Мне было, видимо, лет шесть, когда наш салон-вагон зимой шел по казахской земле.

Кажется, это была станция Казалинск. Вагон остановился против белого станционного здания, снег тонкой рваной простыней покрывал пути и степь вокруг, а возле поезда с воздетыми в мольбе руками стояли скелеты, живые скелеты с маленькими детскими скелетиками на руках.

Не хочу придумывать или додумывать, что сказал мой отец или хоть какое у него было лицо. Не помню отца в те минуты, вообще ничего не помню, кроме белой простыни несвежего снега и людей с черными лицами и черными руками, воздетыми не в протесте, а в мольбе о куске хлеба.

А в вагоне нашем, наверное, жарили котлеты с картошкой, наверное, на бараньем сале.

…Да, без сомнения я видел из калитки именно наш салон-вагон. Теперь он, судя по внешнему виду, был спущен в пользование другой номенклатуры, может быть, он принадлежал начальнику отделения дороги, политотделу, профсоюзу, комсомолу, но это был тот самый салон-вагон.

Между тем поезд, к которому нас привезли, все еще не подходил, ног под собой я вовсе не чувствовал, а глядел во все глаза на вольную жизнь и думал о сюжете собственной жизни. Без сожаления к себе, но с восхищением перед всемогуществом судьбы, той судьбы, которую тогда, я это точно помню, считал только сюжетом.

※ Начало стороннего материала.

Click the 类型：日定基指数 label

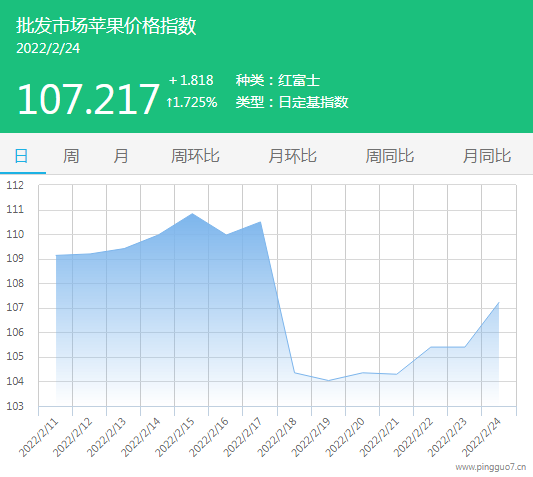[292, 102]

Если бы люди, гуляющие сейчас по перрону Ташкентского вокзала, знали, если б им рассказать, что худой арестант в ковбойке и очках, стоящий здесь в первом ряду, это сын человека, именем которого назывались в республике десятки колхозов, улиц, многие предприятия и школы, главный стадион республики и Дворец пионеров… Даже город был Акмальабад… Если бы они знали, что этот доходяга — очкарик в ковбойке, стоящий на коленях в ожидании команды, сын того человека и это его единственная вина, они бы кое-что поняли в жизни. «Какой сюжет! — с восторгом думал я. — Какой сюжет!»

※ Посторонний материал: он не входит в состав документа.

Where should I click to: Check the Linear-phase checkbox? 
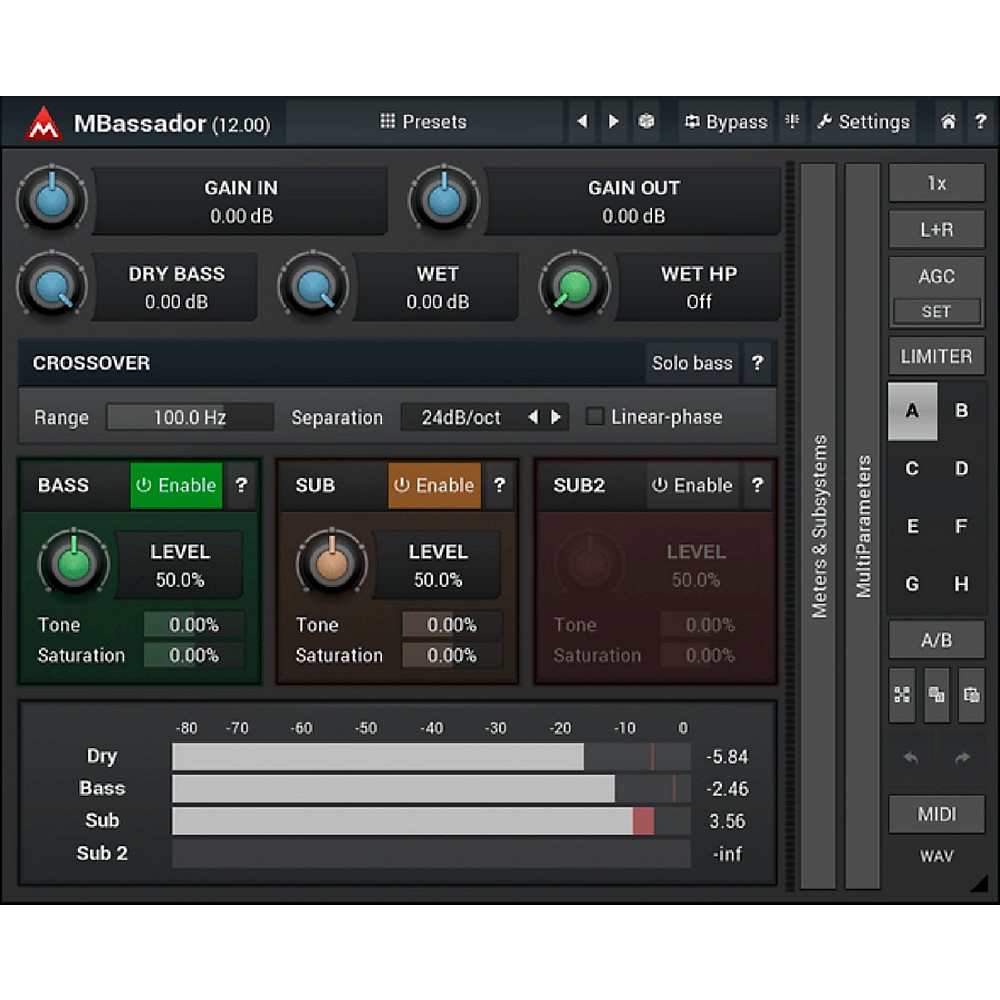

Нет, я и не мечтал быть писателем, — я читал собственную жизнь как читатель со стороны.

Я ехал из тюрьмы в ссылку. Не на каторгу, не в лагерь, не в другую тюрьму. Я ехал в ссылку. Какое счастье — не в лагерь, а в ссылку!

Я читал свою жизнь со стороны и, может быть, думал: как ему повезло! Какой сюжет!

Мне вспомнилось все это особенно ярко и с тем же невольным восклицанием перед сложностью жизни, когда я ноябрьской ночью 1978 года прилетел в Ташкент на юбилей отца.

У трапа самолета стояла машина, какой-то незнакомый человек бросился ко мне.

— Вы товарищ Икрамов? Камил Акмалевич?

Я и не думал, что меня должны встречать, да еще у трапа.

Встречавший старался не подать виду, но явно огорчился, что вещи мои в общем багаже, а не в специальном, что их придется ждать, потом он извинился, что везет меня не в ту гостиницу, куда бы хотел. Там сейчас разместился руководитель Эфиопии товарищ Менгисту Хайле Мариам и сопровождающие его лица.

Что-то мешает мне хоть на пять минут подъехать к ташкентской пересылке, хоть снаружи поглядеть. Не посмотрел я и на тот проходной дворик, цел ли, починили ли калитку. Что-то мешает, боюсь, что ли?

Юбилей отца проходил в конференц-зале филиала музея В. И. Ленина. Люди стояли в проходах. В фойе развернули фотовыставку. Очень мало фотографий отца сохранилось… А может, и хранятся где-то до поры. Помню, например, такую: отец надевает на Сталина полосатый халат — традиционный подарок узбеков. Это съезд колхозников-ударников хлопкосеющих республик.